Quick Links

Re: Using failover slots for PG-non_PG logical replication

From:	Ashutosh Bapat <ashutosh(dot)bapat(dot)oss(at)gmail(dot)com>
To:	Amit Kapila <amit(dot)kapila16(at)gmail(dot)com>
Cc:	shveta malik <shveta(dot)malik(at)gmail(dot)com>, pgsql-hackers <pgsql-hackers(at)postgresql(dot)org>, Ashutosh Sharma <ashu(dot)coek88(at)gmail(dot)com>
Subject:	Re: Using failover slots for PG-non_PG logical replication
Date:	2025-07-03 13:37:36
Message-ID:	CAExHW5s_JZdPG5ZrJn9SSd50okB1oA0sGawM8MhFvB3T9zRB=A@mail.gmail.com
Views:	Whole Thread \| Raw Message \| Download mbox \| Resend email
Thread:
Lists:	pgsql-hackers

On Thu, Jul 3, 2025 at 9:32 AM Amit Kapila <amit(dot)kapila16(at)gmail(dot)com> wrote:
>
> On Wed, Jul 2, 2025 at 5:50 PM Ashutosh Bapat
> <ashutosh(dot)bapat(dot)oss(at)gmail(dot)com> wrote:
> >
> > On Wed, Jul 2, 2025 at 12:36 PM shveta malik <shveta(dot)malik(at)gmail(dot)com> wrote:
> > >
> > > On Wed, Jul 2, 2025 at 10:50 AM Ashutosh Bapat
> > > <ashutosh(dot)bapat(dot)oss(at)gmail(dot)com> wrote:
> > > >
> > > > Hi All,
> > > >
> > > > The failover slots documentation [1] is good for PG - PG logical
> > > > replication, but the first two queries require pg_subscription which
> > > > may not be present in non-PG downstream.

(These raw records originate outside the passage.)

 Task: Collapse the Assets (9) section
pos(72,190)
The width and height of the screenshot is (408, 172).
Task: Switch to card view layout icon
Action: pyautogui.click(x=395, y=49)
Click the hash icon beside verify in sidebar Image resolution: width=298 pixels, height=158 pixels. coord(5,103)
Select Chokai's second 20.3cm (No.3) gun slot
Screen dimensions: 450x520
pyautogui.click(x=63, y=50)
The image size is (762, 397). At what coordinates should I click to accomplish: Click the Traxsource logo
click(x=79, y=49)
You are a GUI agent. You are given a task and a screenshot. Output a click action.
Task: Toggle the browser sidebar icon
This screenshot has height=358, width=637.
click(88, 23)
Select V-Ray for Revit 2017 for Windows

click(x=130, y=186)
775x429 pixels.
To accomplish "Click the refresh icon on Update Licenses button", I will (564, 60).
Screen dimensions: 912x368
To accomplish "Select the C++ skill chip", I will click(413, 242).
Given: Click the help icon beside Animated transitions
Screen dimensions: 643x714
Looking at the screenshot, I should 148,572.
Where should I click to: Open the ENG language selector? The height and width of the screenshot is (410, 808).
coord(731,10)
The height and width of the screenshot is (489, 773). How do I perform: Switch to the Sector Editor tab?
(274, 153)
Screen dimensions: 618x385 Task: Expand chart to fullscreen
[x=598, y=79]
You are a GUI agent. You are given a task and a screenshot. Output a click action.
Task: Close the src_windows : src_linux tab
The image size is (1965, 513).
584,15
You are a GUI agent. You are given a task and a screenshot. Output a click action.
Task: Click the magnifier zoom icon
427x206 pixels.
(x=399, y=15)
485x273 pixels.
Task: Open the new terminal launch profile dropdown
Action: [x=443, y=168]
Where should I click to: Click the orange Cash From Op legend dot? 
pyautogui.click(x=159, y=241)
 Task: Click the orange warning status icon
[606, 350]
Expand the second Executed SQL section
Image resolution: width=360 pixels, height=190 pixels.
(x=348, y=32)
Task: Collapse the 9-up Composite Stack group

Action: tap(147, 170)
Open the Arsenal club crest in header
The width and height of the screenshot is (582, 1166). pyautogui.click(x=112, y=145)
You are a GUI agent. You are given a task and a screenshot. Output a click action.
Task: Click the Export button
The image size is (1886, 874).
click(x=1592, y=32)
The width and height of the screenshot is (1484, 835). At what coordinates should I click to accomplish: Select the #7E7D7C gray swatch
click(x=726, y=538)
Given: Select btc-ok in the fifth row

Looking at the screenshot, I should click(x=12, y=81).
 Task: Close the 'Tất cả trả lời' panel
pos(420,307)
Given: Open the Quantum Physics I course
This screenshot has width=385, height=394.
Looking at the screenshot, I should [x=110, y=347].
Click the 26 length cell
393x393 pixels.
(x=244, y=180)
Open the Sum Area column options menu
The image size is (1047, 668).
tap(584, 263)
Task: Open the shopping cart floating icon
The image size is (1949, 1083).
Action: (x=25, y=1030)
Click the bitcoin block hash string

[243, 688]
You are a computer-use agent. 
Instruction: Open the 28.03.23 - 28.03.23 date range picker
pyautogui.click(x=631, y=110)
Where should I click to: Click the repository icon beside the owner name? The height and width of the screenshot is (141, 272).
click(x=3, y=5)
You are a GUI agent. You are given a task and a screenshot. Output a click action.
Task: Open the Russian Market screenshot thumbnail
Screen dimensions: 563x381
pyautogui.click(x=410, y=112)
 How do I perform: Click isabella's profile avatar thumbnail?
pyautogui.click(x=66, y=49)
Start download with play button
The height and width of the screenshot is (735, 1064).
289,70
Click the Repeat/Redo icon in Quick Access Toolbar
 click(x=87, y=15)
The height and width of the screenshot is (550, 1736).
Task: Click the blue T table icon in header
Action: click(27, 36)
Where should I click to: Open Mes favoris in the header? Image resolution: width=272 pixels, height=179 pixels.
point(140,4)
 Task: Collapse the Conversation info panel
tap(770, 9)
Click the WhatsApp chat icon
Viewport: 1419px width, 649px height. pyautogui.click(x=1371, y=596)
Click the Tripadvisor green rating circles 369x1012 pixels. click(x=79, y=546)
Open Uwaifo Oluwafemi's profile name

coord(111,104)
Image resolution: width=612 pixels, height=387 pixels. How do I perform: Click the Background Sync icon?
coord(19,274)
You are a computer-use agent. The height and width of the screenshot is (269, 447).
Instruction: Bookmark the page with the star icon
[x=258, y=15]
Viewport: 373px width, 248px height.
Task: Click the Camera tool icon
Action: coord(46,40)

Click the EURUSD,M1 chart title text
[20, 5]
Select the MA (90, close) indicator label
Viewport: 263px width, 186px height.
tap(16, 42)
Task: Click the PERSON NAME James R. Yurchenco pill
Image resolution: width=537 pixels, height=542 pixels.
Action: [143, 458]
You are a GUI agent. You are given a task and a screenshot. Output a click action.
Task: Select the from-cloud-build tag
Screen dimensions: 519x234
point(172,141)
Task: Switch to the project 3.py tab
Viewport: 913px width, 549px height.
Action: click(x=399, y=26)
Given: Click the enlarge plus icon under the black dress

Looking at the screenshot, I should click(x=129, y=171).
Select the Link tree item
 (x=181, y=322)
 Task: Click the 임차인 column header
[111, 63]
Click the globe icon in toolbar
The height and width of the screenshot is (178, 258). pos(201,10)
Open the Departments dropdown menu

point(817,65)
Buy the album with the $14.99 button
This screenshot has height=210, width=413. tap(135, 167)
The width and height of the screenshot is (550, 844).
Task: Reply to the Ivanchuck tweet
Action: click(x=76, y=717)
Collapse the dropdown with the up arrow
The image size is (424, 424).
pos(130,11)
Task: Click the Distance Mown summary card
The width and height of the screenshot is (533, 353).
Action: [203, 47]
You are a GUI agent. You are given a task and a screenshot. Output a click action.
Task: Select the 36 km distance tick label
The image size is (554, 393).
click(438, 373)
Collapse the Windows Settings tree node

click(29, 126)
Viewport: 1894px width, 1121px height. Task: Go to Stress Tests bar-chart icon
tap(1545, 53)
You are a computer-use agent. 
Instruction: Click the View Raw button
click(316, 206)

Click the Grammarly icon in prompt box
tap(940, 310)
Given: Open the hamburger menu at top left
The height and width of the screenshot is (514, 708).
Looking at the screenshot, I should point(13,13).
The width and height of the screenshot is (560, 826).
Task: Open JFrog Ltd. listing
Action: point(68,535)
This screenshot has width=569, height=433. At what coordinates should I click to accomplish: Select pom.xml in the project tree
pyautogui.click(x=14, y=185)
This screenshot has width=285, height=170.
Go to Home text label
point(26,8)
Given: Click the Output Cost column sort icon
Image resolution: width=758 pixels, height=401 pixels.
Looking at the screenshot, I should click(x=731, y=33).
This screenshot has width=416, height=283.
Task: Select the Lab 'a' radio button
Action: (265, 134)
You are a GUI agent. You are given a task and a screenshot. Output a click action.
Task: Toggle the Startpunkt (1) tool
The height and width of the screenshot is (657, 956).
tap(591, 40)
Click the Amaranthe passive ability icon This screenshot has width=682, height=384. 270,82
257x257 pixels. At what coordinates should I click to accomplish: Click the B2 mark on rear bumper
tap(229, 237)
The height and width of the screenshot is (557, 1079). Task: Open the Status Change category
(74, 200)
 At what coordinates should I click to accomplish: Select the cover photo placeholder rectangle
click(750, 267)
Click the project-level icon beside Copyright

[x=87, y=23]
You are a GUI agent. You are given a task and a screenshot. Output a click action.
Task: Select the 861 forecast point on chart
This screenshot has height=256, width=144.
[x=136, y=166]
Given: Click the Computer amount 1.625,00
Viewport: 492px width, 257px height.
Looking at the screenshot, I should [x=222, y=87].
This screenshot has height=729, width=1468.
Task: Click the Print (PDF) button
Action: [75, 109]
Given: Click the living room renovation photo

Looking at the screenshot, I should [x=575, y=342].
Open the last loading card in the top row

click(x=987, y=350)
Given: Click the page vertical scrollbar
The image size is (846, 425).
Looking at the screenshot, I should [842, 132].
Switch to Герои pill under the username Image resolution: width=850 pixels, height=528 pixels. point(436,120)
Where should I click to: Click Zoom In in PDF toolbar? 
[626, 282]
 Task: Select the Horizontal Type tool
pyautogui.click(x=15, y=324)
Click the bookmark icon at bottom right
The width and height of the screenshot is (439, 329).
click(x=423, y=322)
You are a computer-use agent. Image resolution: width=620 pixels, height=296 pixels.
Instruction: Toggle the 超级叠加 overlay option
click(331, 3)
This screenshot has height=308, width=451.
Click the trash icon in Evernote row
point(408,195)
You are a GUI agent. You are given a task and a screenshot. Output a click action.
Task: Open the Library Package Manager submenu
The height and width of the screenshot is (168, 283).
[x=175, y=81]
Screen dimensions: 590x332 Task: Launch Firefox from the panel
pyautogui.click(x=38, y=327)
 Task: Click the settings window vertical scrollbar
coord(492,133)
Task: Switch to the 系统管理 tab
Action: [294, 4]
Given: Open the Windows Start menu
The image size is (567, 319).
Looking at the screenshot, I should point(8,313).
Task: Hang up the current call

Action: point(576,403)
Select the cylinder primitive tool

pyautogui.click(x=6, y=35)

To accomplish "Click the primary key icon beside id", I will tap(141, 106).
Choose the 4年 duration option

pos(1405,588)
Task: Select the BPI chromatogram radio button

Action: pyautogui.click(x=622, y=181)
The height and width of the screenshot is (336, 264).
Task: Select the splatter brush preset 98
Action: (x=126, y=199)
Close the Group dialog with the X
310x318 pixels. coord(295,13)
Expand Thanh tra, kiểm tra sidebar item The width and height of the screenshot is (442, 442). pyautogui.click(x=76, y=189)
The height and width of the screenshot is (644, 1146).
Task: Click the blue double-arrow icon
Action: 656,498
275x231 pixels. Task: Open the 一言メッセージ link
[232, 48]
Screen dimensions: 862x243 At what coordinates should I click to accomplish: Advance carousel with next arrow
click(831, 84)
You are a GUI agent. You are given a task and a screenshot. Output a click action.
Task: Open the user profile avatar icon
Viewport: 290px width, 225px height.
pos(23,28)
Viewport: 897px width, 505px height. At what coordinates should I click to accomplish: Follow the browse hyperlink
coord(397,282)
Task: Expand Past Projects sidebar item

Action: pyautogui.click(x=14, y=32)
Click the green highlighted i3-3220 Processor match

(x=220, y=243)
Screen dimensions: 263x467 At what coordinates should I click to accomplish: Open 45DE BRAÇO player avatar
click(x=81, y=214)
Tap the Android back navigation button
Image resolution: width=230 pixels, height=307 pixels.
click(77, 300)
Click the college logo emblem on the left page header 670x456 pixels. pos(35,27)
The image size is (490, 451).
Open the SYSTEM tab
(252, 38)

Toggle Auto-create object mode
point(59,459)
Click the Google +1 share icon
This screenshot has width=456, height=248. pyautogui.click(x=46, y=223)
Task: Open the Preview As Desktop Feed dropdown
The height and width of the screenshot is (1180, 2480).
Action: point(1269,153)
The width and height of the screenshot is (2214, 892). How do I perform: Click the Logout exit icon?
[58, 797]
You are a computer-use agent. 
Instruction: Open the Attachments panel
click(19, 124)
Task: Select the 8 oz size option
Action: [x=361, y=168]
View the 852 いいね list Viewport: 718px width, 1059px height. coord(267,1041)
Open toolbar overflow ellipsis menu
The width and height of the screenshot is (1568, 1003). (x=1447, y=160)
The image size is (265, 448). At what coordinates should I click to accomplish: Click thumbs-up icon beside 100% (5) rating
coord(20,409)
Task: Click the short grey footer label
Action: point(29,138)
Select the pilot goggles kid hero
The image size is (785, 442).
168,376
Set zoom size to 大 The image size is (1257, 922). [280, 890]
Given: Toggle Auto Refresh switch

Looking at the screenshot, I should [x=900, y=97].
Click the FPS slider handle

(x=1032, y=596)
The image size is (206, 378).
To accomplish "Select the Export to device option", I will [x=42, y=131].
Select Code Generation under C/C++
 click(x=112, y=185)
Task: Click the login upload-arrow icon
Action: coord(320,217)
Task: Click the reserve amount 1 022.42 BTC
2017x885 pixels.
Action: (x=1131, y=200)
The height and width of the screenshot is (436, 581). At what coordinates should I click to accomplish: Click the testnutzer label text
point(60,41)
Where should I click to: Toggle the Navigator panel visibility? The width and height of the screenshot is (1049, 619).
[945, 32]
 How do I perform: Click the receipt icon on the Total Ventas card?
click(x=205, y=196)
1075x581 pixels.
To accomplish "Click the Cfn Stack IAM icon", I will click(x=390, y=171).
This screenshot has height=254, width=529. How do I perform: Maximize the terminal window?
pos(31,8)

Somebody looking to setup
> > > > failover slots for non-PG subscriber may not find the page useful.
> > >
> > > Okay. It appears to me that the entire document at [1] is
> > > specifically intended for a built-in replication setup, and the
> > > corresponding page was written with that context in mind.
> > >
> > > > However, the third query, when modified to mention the replication
> > > > slots relevant to the downstream is useful to them. How to find the
> > > > replication slots to be synchronized is a problem specific to the type
> > > > of downstream. Such a setup should add those slots to
> > > > sync_replication_slots. I think the chapter should mention that the
> > > > 3rd query should also include the slots mentioned in
> > > > sync_replication_slots for PG-non_PG logical replication setup.
> > > >
> > >
> > > sync_replication_slots is a boolean which enables a physical standby
> > > to synchronize logical failover slots. Did you mean something else?
> >
> > I confused this with the actual list of slots to be synchronized.
> > Sorry for that. The slots to be synchronized can be obtained from the
> > primary by querying pg_replication_slots with failover = true.
> >
>
> Note that primary may have slots corresponding to multiple subscriber
> nodes, so querying all slots on primary will give a correct answer may
> depend on the use case. For example, say a user wants to do some sort
> of load balancing such that some of the subscriber/downstream nodes
> are served by a standby, then directly querying all slots from
> pg_replication_slots from the primary won't give the correct answer.
> In a typical failover case as well, if slots corresponding to a
> particular downstream are ready, then that should be sufficient to
> continue replication from the standby. Then, also, there is a case
> when the primary node is down, then such a query won't work; it can
> only work when there is a planned switchover.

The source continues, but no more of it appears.